Folic acid (2.27 μmol; 1 mg) and bombesin (0.55 μmol, 1.1 mg) were dissolved in 200 μL of dimethylformamide (DMF) and were added to a mixture containing 100 μL of 0.2 M diisopropylethylamine (DIPEA, to provide a basic medium) (114.83 μmol; 14.84 mg in 300 μL of DMF) and 100 μL of the carboxylate activating agent HATU (O-(7-azabenzotriazol-1-yl)-N,N,N′,N′-tetramethyluronium-hexafluoro phosphate), (15.78 μmol, 6 mg in 100 μL of DMF). The reaction mixture was incubated for 15 min at room temperature (20°C).

2.2.3. Conjugation of Bombesin and Folic Acid to the Amine Groups on the Dendrimer

The lyophilized DOTA-dendrimer (0.35 μmol) was dissolved in 100 μL of DMF and added to the above activated carboxylate folate-bombesin solution. The mixture was incubated during 1.5 h at room temperature. The obtained precipitate was washed with DMF and dried under vacuum. The molar ratio of dendrimer to folate was 1 : 6.5 and 1 : 1.5 for dendrimer to bombesin.

2.2.4. Synthesis of DenAuNP-Folate-Bombesin

To an aqueous solution of Den-folate-bombesin (1.4 mg/mL, 0.1 μmol) 1% HAuCl4 (170 μL, 5 μmol) was added under vigorous stirring. After 60 min, 0.56 mL of an ice-cold NaBH4 solution (1 mg/mL, 15 μmol) was added to the gold dendrimer mixture under stirring. Within a few seconds, the reaction mixture turned deep-red and the stirring process was continued for 2 h to complete the reaction. The final product was purified by ultrafiltration (Ultrafree-PFL Filters, MWCO 10,000, polysulfone membrane, Millipore) and finally lyophilized to obtain DenAuNP-folate-bombesin. For comparative purposes the DenAuNP compound was also prepared under the same procedure.

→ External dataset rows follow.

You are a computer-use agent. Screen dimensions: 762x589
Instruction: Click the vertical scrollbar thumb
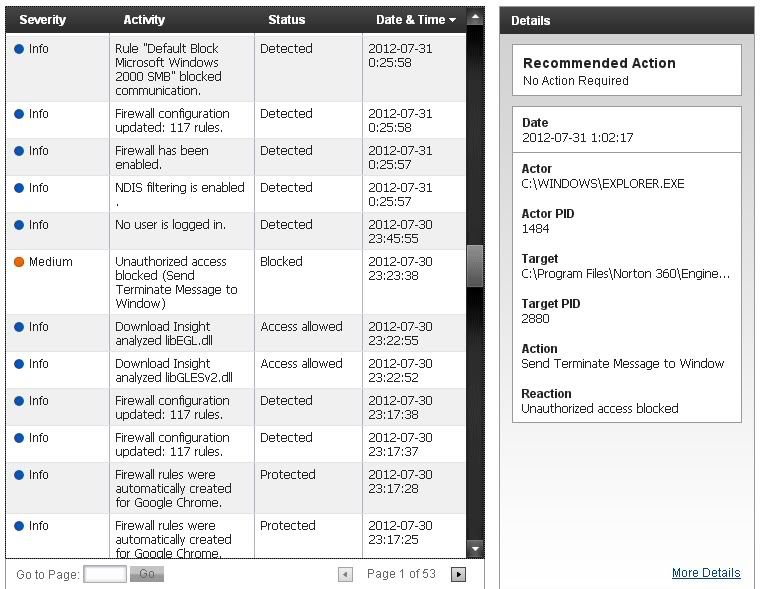click(475, 266)
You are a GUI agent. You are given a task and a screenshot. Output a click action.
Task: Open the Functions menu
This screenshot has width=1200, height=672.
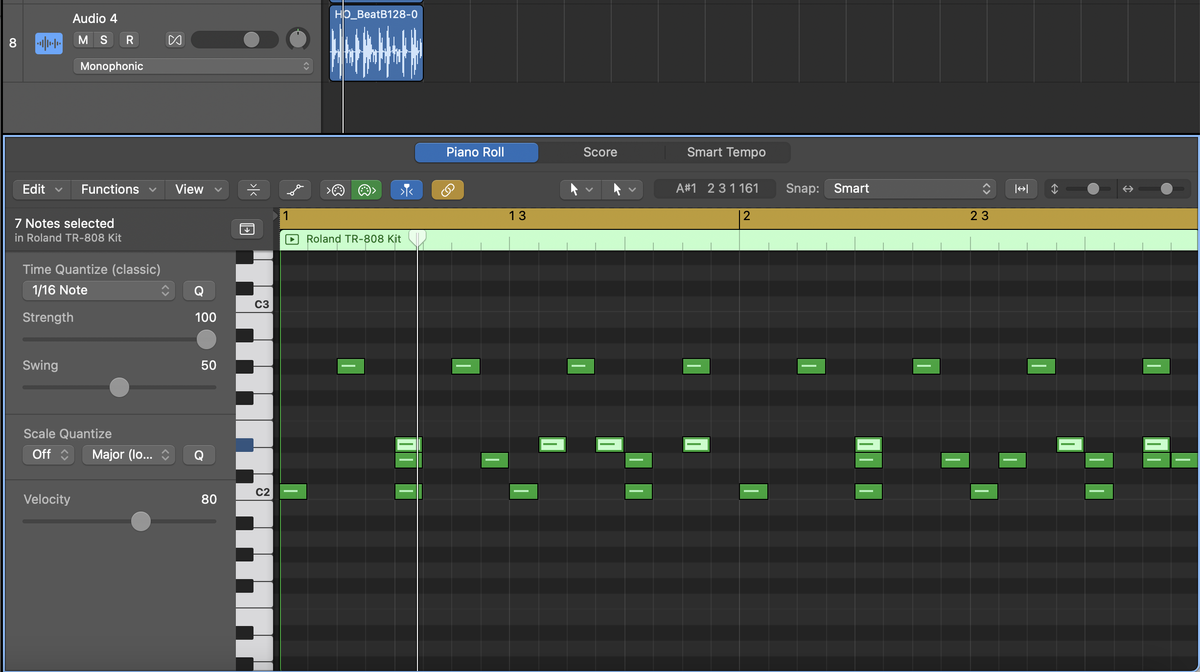point(120,189)
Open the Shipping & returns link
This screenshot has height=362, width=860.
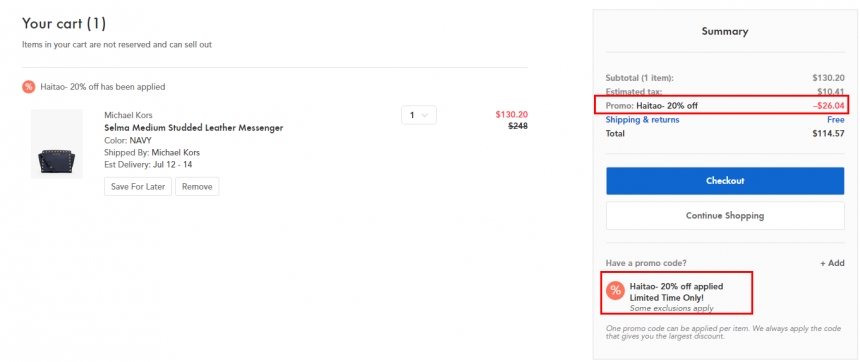[x=642, y=120]
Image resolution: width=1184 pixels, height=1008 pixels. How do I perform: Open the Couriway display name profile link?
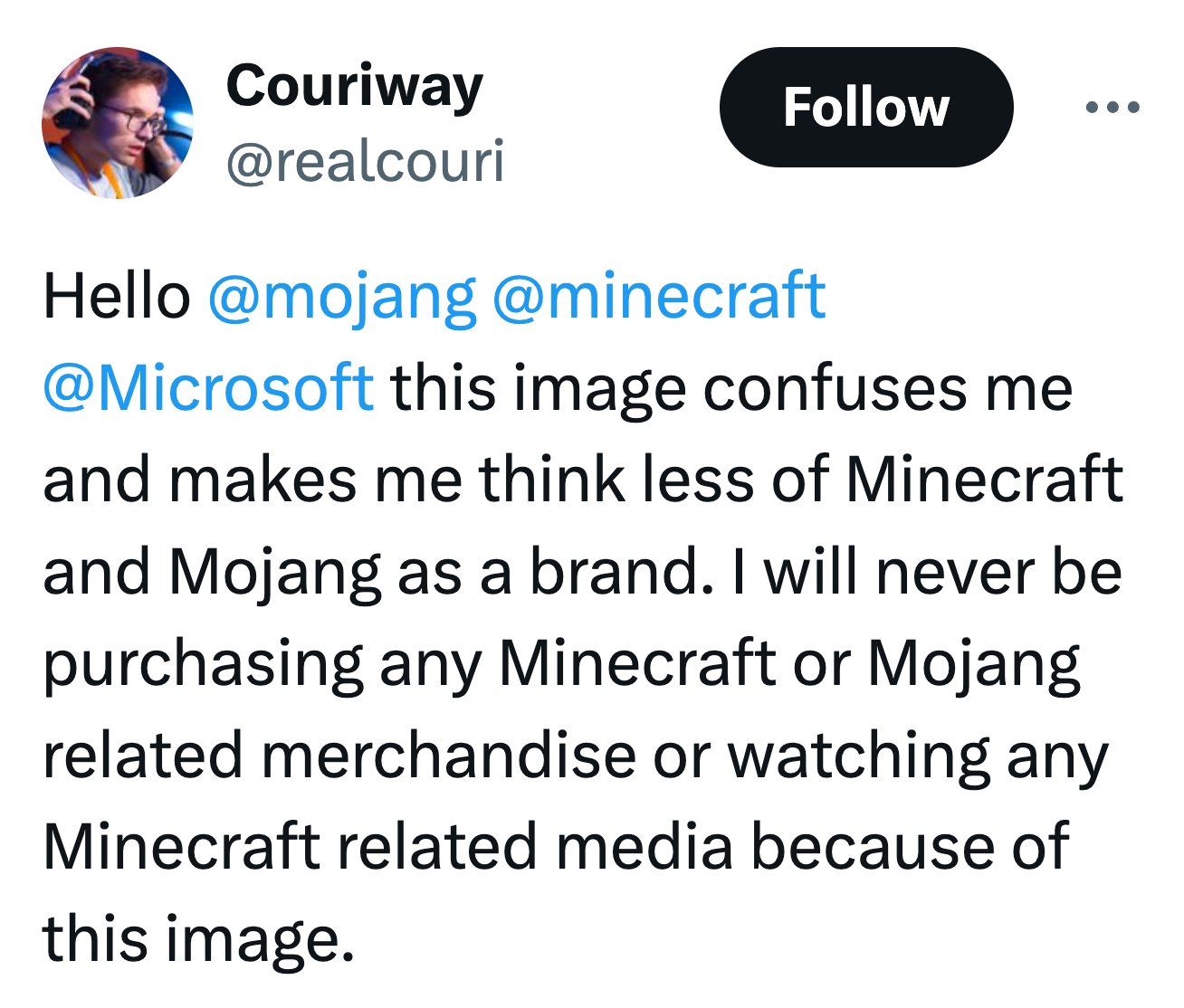click(x=354, y=87)
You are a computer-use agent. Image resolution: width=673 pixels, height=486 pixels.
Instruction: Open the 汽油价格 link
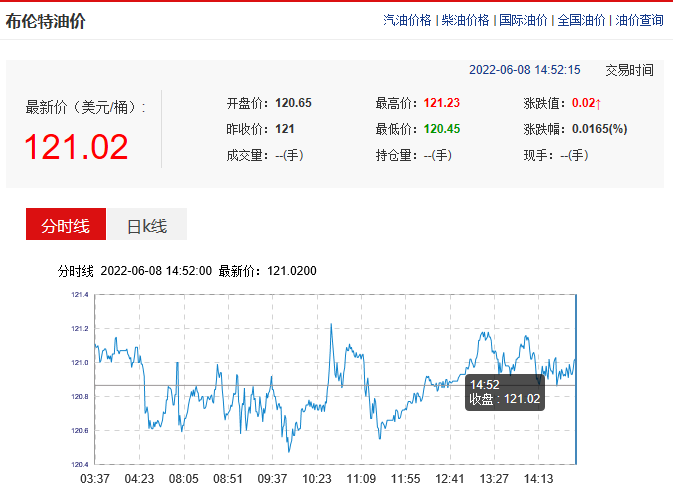tap(407, 20)
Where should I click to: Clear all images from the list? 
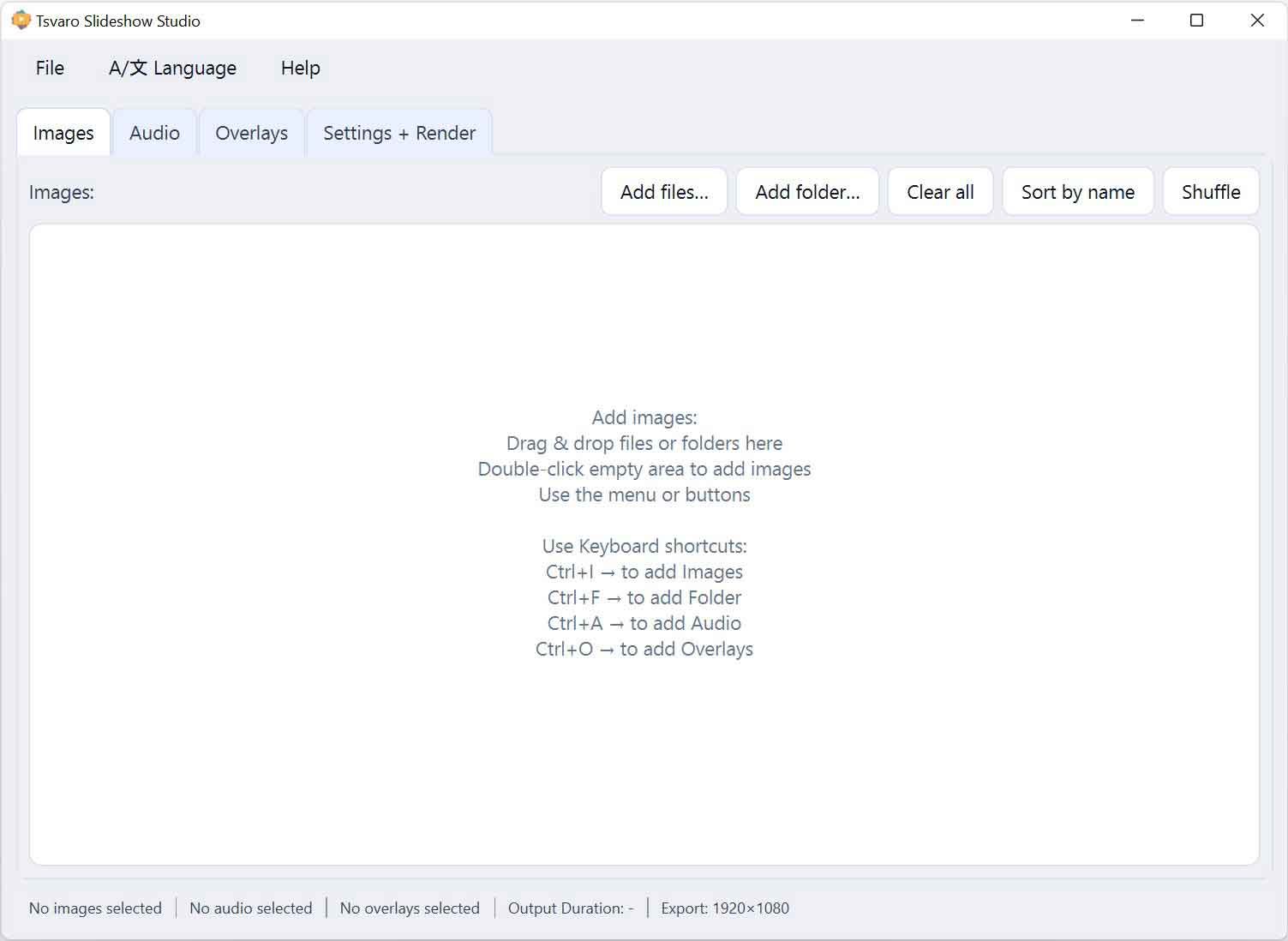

2.3. Chemical Characterization
2.3.1. IR Spectroscopy

IR spectra of dendrimer, folate, Lys1Lys3(DOTA)bombesin (1–14), p-SCN-Bn-DOTA, Den-folate-bombesin, and Den(AuNP)-folate-bombesin, in solid state, were obtained on a Perkin-Elmer System spectrometer (Spectrum 400) (Waltham, MA, USA) with an attenuated total reflection platform (Diamond GLADIATOR, Pike Technologies; Madison, WI, USA), from 500 to 4000 cm−1.

2.3.2. Transmission Electron Microscopy (TEM)

TEM was performed using a JEOL-EMDSC-U10A instrument (JEOL, Japan) operating at 200 kV. The samples of each compound (DenAuNP or DenAuNP-folate-bombesin) were analyzed stained and unstained. The samples were dropped onto a carbon-coated copper grid and allowed to evaporate under vacuum before measurements. Some samples of both compounds were then stained with an aqueous solution of phosphotungstic acid (2% w/w) and dried.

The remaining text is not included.